The distance D.sub.2 between the upper contact surfaces 82 and 84 and the lower contact surfaces 86 and 88, respectively, of the tool 12 is slightly smaller than the distance D.sub.1 between the inner surfaces 26 and 28 of the first and second arms 18 and 20. Thus, the tool 12 can be positioned between the first and second arms 18 and 20 with substantially no gap between the inner surfaces 26 and 28 thereof and the associated upper and lower contact surfaces 82, 84, 86, and 88. In other words, the first segment 26a of the inner surface 26 is generally in abutting contact with the upper contact surface 84, the second segment 26b of the inner surface 26 is generally in abutting contact with the upper contact surface 82, the first segment 28a of the inner surface 28 is generally in abutting contact with the lower contact surface 88, and the second segment 28b of the inner surface 28 is generally in abutting contact with the lower contact surface 86. The specific relationship between the distances D.sub.1 and D.sub.2 can be varied as desired.

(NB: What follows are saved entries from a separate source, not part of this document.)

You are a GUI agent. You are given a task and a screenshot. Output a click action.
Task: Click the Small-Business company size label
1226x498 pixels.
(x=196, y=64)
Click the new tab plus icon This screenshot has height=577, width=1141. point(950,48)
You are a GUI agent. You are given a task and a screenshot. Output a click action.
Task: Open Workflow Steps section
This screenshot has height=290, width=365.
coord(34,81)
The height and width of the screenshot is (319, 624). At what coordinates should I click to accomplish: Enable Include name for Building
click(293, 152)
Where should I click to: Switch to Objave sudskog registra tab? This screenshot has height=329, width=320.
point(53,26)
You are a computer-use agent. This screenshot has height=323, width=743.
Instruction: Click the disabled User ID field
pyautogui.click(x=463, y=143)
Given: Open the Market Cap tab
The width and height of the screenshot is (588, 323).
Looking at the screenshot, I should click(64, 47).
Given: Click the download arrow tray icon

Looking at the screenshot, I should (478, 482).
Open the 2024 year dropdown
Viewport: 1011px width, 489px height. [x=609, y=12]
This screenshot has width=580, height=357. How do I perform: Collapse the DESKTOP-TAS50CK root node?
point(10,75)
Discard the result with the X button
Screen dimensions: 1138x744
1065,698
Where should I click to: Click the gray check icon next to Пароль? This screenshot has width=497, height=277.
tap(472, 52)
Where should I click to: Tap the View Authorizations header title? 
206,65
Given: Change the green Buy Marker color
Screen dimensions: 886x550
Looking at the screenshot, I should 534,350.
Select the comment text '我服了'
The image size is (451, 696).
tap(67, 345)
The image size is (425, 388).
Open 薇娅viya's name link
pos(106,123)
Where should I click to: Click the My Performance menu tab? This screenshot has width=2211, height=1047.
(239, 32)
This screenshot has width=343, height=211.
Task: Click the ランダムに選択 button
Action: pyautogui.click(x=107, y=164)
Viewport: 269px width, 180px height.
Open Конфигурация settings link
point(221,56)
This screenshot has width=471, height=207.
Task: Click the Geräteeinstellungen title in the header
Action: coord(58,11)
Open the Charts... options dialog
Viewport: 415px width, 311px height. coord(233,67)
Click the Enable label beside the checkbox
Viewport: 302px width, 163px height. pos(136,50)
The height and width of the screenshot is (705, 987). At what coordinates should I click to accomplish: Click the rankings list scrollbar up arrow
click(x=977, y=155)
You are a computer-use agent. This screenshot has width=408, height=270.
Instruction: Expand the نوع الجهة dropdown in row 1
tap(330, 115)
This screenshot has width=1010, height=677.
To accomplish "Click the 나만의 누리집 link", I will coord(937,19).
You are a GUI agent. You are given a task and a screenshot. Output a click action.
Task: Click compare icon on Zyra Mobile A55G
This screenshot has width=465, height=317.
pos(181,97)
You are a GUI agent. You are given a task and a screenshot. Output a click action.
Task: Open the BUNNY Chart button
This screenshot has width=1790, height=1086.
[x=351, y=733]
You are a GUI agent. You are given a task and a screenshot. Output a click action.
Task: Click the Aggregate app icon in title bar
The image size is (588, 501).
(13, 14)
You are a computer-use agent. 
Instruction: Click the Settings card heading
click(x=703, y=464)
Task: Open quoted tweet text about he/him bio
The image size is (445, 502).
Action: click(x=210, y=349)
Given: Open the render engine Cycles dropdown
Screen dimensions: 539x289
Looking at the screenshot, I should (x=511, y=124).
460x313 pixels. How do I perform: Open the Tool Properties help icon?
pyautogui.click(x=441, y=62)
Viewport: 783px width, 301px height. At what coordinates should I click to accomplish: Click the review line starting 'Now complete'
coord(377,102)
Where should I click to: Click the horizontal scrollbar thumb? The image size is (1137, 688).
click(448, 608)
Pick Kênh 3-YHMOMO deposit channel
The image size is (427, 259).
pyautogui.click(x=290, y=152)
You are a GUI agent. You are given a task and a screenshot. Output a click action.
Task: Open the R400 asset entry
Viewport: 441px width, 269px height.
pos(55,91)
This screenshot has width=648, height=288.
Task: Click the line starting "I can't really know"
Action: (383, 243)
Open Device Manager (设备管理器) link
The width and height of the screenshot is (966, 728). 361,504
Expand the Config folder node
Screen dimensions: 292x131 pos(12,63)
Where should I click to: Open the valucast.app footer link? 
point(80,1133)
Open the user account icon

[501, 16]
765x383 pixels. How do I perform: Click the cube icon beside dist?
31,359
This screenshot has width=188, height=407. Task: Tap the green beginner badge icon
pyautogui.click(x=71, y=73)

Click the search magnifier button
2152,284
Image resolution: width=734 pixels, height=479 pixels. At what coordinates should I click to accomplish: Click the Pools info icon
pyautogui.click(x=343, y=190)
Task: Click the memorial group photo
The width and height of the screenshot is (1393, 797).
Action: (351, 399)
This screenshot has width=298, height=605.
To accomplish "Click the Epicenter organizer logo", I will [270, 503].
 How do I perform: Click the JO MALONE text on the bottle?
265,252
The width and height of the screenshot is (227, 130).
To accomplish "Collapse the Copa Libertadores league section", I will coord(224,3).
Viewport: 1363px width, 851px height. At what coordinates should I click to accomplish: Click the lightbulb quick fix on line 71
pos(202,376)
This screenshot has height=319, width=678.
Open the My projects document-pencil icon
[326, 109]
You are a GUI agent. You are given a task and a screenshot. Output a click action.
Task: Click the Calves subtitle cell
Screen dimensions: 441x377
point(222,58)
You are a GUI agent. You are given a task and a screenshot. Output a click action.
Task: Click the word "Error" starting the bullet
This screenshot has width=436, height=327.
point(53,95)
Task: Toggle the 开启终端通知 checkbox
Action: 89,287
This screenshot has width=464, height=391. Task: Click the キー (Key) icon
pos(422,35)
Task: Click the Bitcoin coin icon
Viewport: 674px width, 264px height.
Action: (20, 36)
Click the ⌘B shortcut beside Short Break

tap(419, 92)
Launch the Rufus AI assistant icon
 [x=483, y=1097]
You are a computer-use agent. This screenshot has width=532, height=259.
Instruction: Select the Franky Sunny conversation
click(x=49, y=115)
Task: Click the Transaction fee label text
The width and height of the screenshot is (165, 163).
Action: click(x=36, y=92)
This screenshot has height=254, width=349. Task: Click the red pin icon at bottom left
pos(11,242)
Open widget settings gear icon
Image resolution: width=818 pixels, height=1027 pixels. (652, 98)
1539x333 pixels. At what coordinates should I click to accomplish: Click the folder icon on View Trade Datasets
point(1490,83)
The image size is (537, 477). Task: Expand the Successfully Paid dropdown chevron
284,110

After the tool 12 has been positioned between the first and second arms 18 and 20, the first bearing cup 42 is pressed downward into the opening 22 of the first arm 18. When the first bearing cup 42 is pressed into the opening 22, the first bearing cup 42 is mounted on the trunnion 38 so that the plurality of needle bearings 58 engage the cylindrical surface of the trunnion 38. When the first bearing cup 42 has been pressed into the opening 22 by a sufficient distance, the snap ring 66 can then be installed in the annular groove 54 of the first bearing cup 42. The first bearing cup 42 can be pressed downward by any suitable method, such as by driving a push rod 96 of a mechanical press downward on top of the first bearing cup 42, as shown in FIG. 3. The diameter of the first bearing cup 42 and the diameter of the opening 22 are sized so that the first bearing cup 42 is frictionally held in place by a press fit suitable. Since the first bearing cup 42 is press fit into the opening 22, a force is exerted on the first arm 18 when the first bearing cup 42 is inserted. The presence of the tool 12 between the first and second arms 18 and 20 prevents either of such arms 18 and 20 from flexing during the installation of the first bearing cup 42. Preferably, the second arm 20 is supported, such as by a fixed member 98, illustrated in phantom lines in FIG. 3, so that the first and second arms 18 and 20 are not deflected in a downward direction with respect to the body portion 16. The second bearing cup 44 can be inserted into the opening 24 of the second arm 20 in a similar manner as described above with respect to the insertion of the first bearing cup 44 into the opening 22 of the first arm 18.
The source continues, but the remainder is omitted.